In contrast with the hypotheses, children with MLD did not differ significantly from typically developing children on the A factors, with regards to birth weight, SES, and birth order. However, they did differ on parental aspirations. Parents had significantly lower aspirations toward mathematical learning when their children had MLD. A large effect size was found. Further research is needed to examine whether these lower aspirations were caused by children’s continuous struggle with math learning or if the lower math performances of children with MLD are due to lower parental aspirations.
With regards to the P factors, children with and without MLD differed on temperament, personality, motivation, working memory, SWB, self-esteem, and self-perceived competence, after controlling for intelligence. Regarding temperament, children with MLD had higher scores on BAS compared to typically developing children. However, in contrast with Van Beek et al. (2013), results did not show significant differences between both groups for BIS. This unexpected result could be due to a power problem. Our findings seem to indicate that children with MLD might be more sensitive for rewards than peers without MLD. This might implicate that teachers should use rewards and positive consequences as a lever to enhance their mathematical performances.
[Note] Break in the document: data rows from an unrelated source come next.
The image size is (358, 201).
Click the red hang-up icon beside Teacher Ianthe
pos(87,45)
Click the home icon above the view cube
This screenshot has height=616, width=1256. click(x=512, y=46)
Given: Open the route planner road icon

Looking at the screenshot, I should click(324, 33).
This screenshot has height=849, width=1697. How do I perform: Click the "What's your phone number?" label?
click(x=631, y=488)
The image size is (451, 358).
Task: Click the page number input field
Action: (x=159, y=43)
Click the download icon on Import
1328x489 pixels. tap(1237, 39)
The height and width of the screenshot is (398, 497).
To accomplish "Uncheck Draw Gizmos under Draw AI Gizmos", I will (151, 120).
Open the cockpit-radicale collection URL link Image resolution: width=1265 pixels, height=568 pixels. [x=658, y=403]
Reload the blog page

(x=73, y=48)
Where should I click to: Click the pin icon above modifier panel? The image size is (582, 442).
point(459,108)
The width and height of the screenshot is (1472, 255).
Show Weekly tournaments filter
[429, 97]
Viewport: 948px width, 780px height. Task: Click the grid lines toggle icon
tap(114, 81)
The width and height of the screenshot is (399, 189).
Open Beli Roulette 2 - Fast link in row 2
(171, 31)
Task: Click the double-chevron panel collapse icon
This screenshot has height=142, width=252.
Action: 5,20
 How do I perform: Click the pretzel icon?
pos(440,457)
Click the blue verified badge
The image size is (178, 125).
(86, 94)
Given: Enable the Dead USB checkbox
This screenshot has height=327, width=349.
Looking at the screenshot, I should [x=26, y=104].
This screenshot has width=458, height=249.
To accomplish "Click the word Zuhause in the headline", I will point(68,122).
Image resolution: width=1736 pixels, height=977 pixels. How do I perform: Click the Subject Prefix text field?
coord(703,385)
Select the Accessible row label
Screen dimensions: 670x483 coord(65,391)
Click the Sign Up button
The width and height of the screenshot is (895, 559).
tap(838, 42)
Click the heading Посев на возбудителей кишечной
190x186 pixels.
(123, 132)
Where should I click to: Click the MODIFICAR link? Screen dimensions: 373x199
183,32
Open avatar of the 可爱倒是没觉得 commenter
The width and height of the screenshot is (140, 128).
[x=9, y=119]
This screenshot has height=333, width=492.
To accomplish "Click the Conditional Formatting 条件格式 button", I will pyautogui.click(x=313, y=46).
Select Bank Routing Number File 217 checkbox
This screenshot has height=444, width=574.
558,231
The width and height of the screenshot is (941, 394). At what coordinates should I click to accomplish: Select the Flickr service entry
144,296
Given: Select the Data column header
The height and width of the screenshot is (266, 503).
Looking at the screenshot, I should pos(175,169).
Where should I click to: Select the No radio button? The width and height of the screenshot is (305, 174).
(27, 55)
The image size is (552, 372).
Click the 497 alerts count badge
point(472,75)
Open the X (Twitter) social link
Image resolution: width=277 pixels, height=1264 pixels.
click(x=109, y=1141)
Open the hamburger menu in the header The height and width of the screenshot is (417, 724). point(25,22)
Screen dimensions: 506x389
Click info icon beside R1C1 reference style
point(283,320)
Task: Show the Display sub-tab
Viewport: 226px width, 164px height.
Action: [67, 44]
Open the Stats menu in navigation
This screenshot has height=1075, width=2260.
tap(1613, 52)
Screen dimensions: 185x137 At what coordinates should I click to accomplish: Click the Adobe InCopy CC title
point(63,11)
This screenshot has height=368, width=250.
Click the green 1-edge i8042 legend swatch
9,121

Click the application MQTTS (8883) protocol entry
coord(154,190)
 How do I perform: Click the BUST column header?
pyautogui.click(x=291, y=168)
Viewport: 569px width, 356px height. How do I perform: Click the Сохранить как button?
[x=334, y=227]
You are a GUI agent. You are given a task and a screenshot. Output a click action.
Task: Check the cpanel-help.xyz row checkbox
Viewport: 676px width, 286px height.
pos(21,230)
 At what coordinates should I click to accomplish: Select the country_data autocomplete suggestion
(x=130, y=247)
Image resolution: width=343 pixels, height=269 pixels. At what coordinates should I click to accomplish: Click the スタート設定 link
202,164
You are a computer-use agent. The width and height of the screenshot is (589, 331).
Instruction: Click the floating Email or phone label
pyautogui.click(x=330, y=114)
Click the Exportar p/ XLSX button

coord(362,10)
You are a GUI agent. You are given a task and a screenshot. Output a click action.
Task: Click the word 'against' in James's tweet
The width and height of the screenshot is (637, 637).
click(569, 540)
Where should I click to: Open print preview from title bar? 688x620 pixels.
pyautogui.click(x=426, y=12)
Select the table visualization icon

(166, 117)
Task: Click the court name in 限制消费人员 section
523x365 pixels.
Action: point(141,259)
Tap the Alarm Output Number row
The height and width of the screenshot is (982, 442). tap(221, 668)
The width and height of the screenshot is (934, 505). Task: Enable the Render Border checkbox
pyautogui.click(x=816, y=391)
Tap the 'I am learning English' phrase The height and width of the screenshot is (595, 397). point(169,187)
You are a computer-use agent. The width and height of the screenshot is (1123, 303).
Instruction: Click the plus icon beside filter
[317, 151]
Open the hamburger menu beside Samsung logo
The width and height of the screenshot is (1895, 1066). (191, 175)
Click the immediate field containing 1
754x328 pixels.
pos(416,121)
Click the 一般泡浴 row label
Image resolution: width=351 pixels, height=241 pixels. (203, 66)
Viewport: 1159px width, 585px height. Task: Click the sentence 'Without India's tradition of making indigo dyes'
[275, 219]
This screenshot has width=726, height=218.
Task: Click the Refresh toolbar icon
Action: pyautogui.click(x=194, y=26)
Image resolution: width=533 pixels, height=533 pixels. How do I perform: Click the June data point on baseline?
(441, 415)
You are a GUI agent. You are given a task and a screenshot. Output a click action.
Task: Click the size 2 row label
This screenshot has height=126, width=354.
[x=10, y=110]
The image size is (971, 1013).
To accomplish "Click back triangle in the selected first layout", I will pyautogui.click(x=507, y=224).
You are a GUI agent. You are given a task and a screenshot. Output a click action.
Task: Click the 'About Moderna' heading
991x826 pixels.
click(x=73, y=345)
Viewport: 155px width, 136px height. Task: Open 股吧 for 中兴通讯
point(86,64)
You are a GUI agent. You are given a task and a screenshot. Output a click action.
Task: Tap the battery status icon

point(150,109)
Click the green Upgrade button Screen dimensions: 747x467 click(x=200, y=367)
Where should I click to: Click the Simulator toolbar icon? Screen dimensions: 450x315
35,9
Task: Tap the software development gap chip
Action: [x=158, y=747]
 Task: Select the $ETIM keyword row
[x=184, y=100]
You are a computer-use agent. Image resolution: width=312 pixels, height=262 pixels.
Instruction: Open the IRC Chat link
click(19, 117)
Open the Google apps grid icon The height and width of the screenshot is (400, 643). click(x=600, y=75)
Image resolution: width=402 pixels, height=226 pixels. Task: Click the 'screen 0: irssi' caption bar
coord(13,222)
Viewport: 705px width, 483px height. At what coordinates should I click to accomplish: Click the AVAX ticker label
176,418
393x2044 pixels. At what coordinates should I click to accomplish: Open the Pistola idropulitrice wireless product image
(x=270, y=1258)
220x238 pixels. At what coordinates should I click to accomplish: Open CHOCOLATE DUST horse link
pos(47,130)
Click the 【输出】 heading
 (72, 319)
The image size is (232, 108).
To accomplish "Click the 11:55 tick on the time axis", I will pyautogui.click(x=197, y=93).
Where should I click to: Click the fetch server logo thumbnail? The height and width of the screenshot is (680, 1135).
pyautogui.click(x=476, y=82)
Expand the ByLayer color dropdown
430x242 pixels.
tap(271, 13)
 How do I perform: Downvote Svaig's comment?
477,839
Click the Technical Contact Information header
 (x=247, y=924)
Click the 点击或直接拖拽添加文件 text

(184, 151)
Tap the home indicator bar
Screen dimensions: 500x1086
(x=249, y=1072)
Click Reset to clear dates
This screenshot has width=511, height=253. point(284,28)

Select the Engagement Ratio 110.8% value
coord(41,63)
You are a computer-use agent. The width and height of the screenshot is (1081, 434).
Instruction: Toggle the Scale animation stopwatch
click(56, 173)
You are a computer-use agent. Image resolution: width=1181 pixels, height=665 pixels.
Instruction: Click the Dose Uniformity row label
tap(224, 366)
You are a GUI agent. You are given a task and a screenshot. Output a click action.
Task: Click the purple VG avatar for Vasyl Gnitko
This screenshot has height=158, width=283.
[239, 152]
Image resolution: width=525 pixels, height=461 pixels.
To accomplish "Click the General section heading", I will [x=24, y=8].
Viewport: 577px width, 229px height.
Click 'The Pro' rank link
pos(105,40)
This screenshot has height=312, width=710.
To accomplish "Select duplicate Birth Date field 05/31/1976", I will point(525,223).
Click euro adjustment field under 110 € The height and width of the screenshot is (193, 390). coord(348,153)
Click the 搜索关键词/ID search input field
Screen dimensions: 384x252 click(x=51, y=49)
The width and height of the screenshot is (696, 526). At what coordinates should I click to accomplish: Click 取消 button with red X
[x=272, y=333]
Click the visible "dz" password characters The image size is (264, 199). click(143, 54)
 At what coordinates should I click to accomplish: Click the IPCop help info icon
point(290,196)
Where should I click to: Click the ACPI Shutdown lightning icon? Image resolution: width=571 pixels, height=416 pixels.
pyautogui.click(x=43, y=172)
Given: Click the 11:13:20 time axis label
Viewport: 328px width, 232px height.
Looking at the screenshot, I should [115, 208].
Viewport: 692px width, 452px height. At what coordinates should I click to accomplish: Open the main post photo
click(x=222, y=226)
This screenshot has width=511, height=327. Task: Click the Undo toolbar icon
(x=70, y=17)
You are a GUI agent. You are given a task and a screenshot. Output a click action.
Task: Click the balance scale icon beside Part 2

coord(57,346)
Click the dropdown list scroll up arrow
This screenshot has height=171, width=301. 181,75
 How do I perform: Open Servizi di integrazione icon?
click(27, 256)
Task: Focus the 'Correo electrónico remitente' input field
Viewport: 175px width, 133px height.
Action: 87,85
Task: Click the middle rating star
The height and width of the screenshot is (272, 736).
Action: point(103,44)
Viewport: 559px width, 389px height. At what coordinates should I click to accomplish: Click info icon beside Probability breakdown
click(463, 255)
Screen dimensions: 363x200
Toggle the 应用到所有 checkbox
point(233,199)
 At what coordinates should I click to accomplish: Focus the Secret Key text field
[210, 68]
Concerning personality, children with MLD were less open to new experiences, were less conscientious, and had lower scores for emotional stability compared to peers in the control group. The effects of openness and conscientiousness were larger than the effect of emotional stability (versus neuroticism). These results are in line with earlier research which indicated openness and conscientiousness as the personality traits most associated with mathematical performance (Poropat, 2009; Zhang and Ziegler, 2016).
Analysis of the P factor of motivation indicated no differences in the amount of controlled motivation (where the force to fulfill a task is external; e.g., a reward) between children with and without MLD. However, children with MLD had lower levels of autonomous motivation (where one fulfills a task for an internal reason such as passion or future relevance of the topic) when compared to controls. This indicates that children from both groups were equally motivated for mathematics because they had to, whereas children with MLD were less motivated for mathematics because they wanted to. Next, in line with literature (Roth et al., 2015; Peng and Fuchs, 2016), results revealed that children with MLD experienced more difficulties with working memory when compared to typically developing children. This effect was between medium and large indicating that working memory problems might be impactful for children with MLD.
Furthermore, children with MLD experienced more negative affect on a regular school day than their typically developing peers in the same school context. There were no significant group differences found for positive affect. When examining self-esteem, data revealed that children with MLD reported lower self-esteem than their peers without MLD. These results indicate the impact of MLD on the SWB of children. Even though they seemed to experience the same amount of positive feelings as their typically developing peers, they experienced more negative affect and more negative feelings toward themselves. In line with the reciprocal-effects model (Guay et al., 2003; Seaton et al., 2015), it is possible that having MLD impacts children’s SWB, which in its turn affects their mathematical abilities resulting in more severe math problems.
Finally, children with MLD perceived their own academic competences much lower (large effect size) than did typically developing children, which indicated that they were aware of their own lower capacity in mathematics.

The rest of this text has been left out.